» **Given instruction A**
Retype the records exactly, starting with the line containing "Task: Click the League News newspaper icon" and going on through the line containing "Action: (x=52, y=316)".

Text extract start

Letters

Scared and lazy? Yep

Just as I was recovering from a debilitating personality disorder caused by Hillary calling me a deplorable a couple of years ago, here is Howell Medders calling me scared and lazy. Darn right, I am scared. Just look at mob rule in Portland, Ore. Eric Holder said when they go low, we will kick them. And there is the Queen of Scaredness telling her followers to harass Republicans in restaurants and gather a crowd at gas stations to harass them. Then Hillary fuels the fire by saying she cannot be civil to those who oppose her views.

What a country! Where is civility? It won't come soon. Democrat Congressman Nadler of New York is already talking about impeaching President Trump and Justice Kavanaugh--and they haven't even won the House yet. Someone needs to tell Mr. Nadler that no one is going to be removed from office as long as the Senate remains Republican.

Scared? Yes. Lazy? Yes (at my age I am entitled). Yes, Mr. Medders pegged me right. I am scared and lazy. And I sure hope no one heeds Mr. Medders' suggestion that taxes be raised.

RUSS BAILEY

Little Rock

Hill stuck in the past

French Hill must be confused. The AETN broadcast debate on Oct. 9 was supposed to be between Hill, Clarke Tucker and Joe Ryne Swafford, who appeared dazed.

But Hill kept mentioning former President Obama, as though the topic was 2008, not 2018. At one point Hill revised history when he referred to a wet blanket Obama supposedly left behind, a strained metaphor.

Had this been 2008 or 2010, the former president might have reminded Hill that George W. Bush left an economic disaster in his wake. Weak regulations had allowed major banks, "too large to fail," to collapse our economy. A huge infusion of money kept many banks afloat, and the U.S. and world from falling off the economic cliff.

Hill returned from the past when he took credit for last year's tax break, but not its current and impending consequences. Some economists call the break a sugar high. Others call it the largest theft of wealth stolen from the middle class, a heist on behalf of the extremely rich Hill helped pull off.

Thanks to Hill, the middle class received chump change and an exaggerated narrative of how well the economy is banging away. While more folks may be working, gnawing at their heels are inflation and a panicking Wall Street because of a potential economic tsunami heading our way.

Millions of working Americans with 401(k)s are suffering large losses while groceries, fuel, cars, houses and loans are costing consumers more than their tax breaks added to their wallets.

No wonder Hill wants us to look at the past. If he can keep our attention there through November, he'll return to the swamp he desires to toss to his favorites all the gifts their dark donations will have earned.

BOB REYNOLDS

Conway

Coordinated outrage

Suddenly it is the common tar brush of the GOP: "mob rule." I cannot offer an exhaustive count of those lately employing the phrase, but it is clearly the majority's cynically deployed tactical label. One imagines a private caucus to coordinate their remarks. They want citizens and voters to fear, not just despise, those who oppose Judge Kavanaugh.

In a single interview, Senator Cotton wishes us to see a likeness of the Kavanaugh resistance to Stalinist show trials (communist) and to the McCarthy hearings (virulently and dementedly anti-communist). Surely the senator, or those paraphrasing his remarks, knows that both comparisons are absurd, hysterically overstated. No one in Washington has been disappeared or shot over this court nomination, and even the judge, whose reputation has certainly suffered some dents, has not been blacklisted with the devastating effects visited upon Joseph McCarthy's targets.

Text extract end

» **Given instruction B**
Echo the letters to the editor word for word, starting with "Millions of working" and going on through "oppose Judge Kavanaugh.".

Dataset extract start

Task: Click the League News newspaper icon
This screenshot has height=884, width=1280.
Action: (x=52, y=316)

Dataset extract end
Dataset extract start

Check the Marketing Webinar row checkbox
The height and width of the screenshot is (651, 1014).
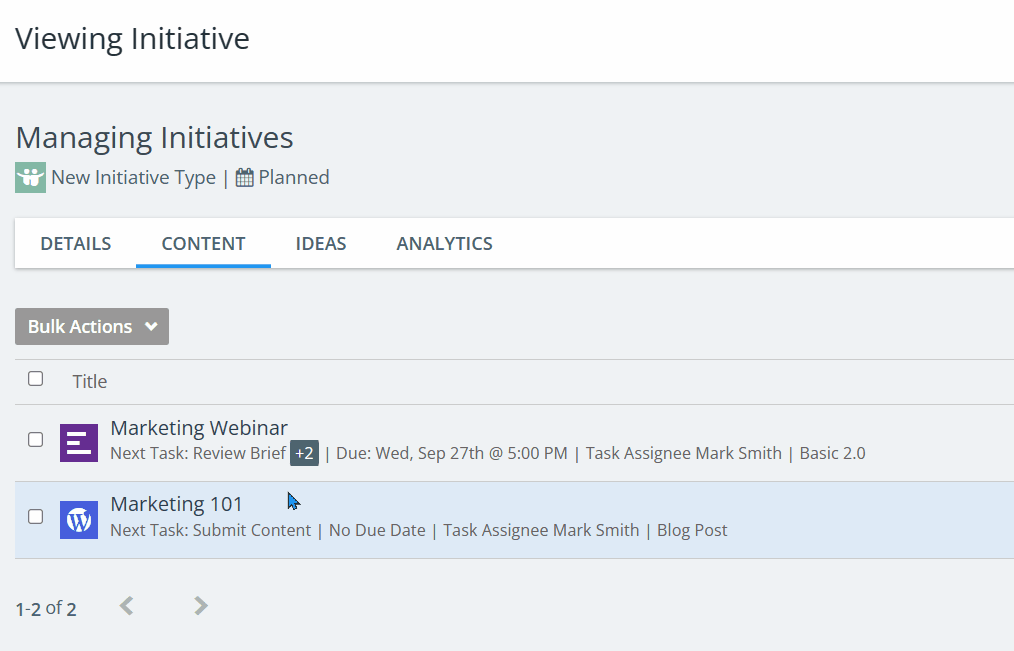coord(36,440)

Dataset extract end

» **Written response A**
Task: Click the League News newspaper icon
This screenshot has height=884, width=1280.
Action: (x=52, y=316)

» **Written response B**
Millions of working Americans with 401(k)s are suffering large losses while groceries, fuel, cars, houses and loans are costing consumers more than their tax breaks added to their wallets.

No wonder Hill wants us to look at the past. If he can keep our attention there through November, he'll return to the swamp he desires to toss to his favorites all the gifts their dark donations will have earned.

BOB REYNOLDS

Conway

Coordinated outrage

Suddenly it is the common tar brush of the GOP: "mob rule." I cannot offer an exhaustive count of those lately employing the phrase, but it is clearly the majority's cynically deployed tactical label. One imagines a private caucus to coordinate their remarks. They want citizens and voters to fear, not just despise, those who oppose Judge Kavanaugh.